Velocity of a Proton in a Capacitor

[joshszman09]

(1). Homework Statement

Suppose a proton is fired from the negative plate of a capacitor charged up to 1000 Volts. How fast must it be traveling to reach the other side?(2) Relevant equations

Okay, so I figured that this would be a conservation of energy problem and used: 1/2mv2 = (KeQq)/r
I think this would work, but it requires that you know both the charge on the capacitor and the distance between the plates which is not given. I am really stuck and could use some help. I just need to be pushed in the right direction and hinted towards what to do. I have literally tried everything I know about voltage and capacitors and just can't get it. If you need and more info/have questions just let me know. Thanks in advance!

3. Attempt at Solution

There isn't much to put here except a few of the equations I tried using.
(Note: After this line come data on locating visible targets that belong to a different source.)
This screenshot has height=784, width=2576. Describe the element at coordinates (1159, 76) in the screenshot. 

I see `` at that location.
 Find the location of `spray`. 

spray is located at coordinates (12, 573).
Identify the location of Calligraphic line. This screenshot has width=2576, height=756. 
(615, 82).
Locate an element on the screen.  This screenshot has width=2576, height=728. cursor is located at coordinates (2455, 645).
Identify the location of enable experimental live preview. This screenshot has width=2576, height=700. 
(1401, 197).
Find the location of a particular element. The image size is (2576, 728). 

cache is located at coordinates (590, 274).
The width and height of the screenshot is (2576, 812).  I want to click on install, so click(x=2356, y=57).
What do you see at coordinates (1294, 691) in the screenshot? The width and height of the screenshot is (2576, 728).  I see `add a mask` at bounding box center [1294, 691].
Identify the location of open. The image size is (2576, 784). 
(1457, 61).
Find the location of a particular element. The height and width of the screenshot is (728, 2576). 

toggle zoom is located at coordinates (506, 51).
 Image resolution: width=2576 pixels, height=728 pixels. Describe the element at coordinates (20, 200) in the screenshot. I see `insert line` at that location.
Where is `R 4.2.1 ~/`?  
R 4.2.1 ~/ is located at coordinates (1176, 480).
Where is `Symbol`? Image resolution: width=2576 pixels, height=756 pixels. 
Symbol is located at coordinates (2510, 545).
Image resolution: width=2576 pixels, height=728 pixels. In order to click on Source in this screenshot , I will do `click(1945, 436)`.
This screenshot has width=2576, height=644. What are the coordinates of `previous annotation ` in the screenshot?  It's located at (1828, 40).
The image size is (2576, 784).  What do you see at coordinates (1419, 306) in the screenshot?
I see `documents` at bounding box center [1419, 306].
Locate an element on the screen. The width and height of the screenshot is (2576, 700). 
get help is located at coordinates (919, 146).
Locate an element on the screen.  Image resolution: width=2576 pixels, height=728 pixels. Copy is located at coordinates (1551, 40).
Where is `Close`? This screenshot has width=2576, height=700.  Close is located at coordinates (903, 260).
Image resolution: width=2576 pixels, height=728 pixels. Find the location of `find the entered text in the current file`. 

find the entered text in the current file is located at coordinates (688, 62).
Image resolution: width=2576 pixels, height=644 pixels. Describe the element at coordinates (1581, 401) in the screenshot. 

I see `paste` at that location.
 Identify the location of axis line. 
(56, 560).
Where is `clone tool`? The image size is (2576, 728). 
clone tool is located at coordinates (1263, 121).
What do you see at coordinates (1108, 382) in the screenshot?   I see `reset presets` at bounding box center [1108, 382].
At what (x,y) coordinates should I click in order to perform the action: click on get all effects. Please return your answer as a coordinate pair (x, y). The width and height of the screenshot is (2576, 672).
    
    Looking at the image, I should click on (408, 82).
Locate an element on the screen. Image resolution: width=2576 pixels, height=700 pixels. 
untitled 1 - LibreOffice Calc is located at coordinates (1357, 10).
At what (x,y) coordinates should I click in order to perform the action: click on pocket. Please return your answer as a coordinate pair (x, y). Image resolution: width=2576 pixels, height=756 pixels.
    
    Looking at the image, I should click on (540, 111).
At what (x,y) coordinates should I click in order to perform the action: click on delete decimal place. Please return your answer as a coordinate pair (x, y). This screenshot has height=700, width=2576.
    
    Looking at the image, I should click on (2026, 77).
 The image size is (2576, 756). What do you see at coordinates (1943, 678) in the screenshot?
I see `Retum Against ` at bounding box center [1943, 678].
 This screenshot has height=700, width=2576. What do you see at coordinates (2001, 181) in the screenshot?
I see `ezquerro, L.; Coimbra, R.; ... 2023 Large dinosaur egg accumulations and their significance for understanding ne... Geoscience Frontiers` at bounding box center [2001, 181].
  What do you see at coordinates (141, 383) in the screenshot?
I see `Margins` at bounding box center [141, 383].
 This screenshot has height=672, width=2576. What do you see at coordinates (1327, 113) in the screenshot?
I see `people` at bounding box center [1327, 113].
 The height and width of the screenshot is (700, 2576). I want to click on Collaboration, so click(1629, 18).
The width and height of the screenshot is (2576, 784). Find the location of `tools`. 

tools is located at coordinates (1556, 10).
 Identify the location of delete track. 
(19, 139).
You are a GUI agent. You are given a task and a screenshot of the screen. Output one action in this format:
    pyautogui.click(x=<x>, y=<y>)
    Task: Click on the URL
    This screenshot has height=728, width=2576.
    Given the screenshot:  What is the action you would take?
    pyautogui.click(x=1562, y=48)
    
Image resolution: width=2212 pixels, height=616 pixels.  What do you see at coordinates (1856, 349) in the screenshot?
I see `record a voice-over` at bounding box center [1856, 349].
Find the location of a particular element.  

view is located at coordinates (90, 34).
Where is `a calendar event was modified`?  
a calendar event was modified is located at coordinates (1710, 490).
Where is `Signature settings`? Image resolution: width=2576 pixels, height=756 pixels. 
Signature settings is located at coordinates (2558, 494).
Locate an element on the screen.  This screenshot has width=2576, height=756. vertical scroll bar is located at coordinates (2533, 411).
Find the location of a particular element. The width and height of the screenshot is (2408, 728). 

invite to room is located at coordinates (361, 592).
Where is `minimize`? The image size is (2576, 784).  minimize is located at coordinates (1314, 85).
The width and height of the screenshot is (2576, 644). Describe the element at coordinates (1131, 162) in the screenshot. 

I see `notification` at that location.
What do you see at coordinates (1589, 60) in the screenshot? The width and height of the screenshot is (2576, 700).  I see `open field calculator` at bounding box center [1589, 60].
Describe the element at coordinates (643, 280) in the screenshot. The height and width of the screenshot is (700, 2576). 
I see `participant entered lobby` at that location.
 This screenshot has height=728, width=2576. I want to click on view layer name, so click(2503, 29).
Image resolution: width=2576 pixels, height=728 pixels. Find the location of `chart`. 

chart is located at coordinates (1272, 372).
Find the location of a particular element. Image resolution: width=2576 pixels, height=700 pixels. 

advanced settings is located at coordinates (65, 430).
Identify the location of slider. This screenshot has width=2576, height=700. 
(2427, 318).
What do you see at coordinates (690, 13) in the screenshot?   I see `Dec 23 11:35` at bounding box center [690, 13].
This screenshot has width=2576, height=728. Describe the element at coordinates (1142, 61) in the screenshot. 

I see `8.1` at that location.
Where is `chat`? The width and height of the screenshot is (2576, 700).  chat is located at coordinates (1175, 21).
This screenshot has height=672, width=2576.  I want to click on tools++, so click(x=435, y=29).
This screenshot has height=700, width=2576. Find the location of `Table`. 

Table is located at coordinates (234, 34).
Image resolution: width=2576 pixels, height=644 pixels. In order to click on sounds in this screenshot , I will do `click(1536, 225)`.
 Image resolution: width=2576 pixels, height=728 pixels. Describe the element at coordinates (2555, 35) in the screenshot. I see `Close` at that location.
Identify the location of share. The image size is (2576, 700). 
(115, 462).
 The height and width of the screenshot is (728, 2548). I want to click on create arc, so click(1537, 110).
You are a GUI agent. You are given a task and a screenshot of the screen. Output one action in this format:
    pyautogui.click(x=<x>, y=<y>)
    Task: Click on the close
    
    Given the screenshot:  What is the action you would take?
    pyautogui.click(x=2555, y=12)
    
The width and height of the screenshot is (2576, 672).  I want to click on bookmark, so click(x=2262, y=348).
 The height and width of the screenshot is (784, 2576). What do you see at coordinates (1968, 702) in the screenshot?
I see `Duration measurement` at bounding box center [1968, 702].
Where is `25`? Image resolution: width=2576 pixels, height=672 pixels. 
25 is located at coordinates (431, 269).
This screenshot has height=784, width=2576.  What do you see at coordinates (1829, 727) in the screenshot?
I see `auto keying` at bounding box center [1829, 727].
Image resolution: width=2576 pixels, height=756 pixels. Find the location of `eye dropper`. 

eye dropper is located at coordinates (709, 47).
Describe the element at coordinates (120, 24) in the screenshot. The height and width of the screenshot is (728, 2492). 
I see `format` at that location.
I know that V = U/Q and that U= (KQq)/r and so I came up with V = (Kq)/r and tried solving for r(distance between the plates), but I got a really small number, r = 1.44E^-12. Even if that is right, I still can't think of a way to solve for the charge, Q, on the capacitor and plug the numbers into the equation I wrote in (2)

 

[gabbagabbahey]

I know that V = U/Q

This is true for a point charge Q in an external electrostatic potential V (like a proton in a capacitor) ). If the caacitor is charged to 1000V, doesn't that mean the potential between the plates is 1000V?...What does that make U? What do you get when you apply conservation of energy to that?

and that U= (KQq)/r

This is only true for a point charge Q subject to the potential of another point charge q a distance r away. You have a point charge and a capacitor in this problem, not two point charges.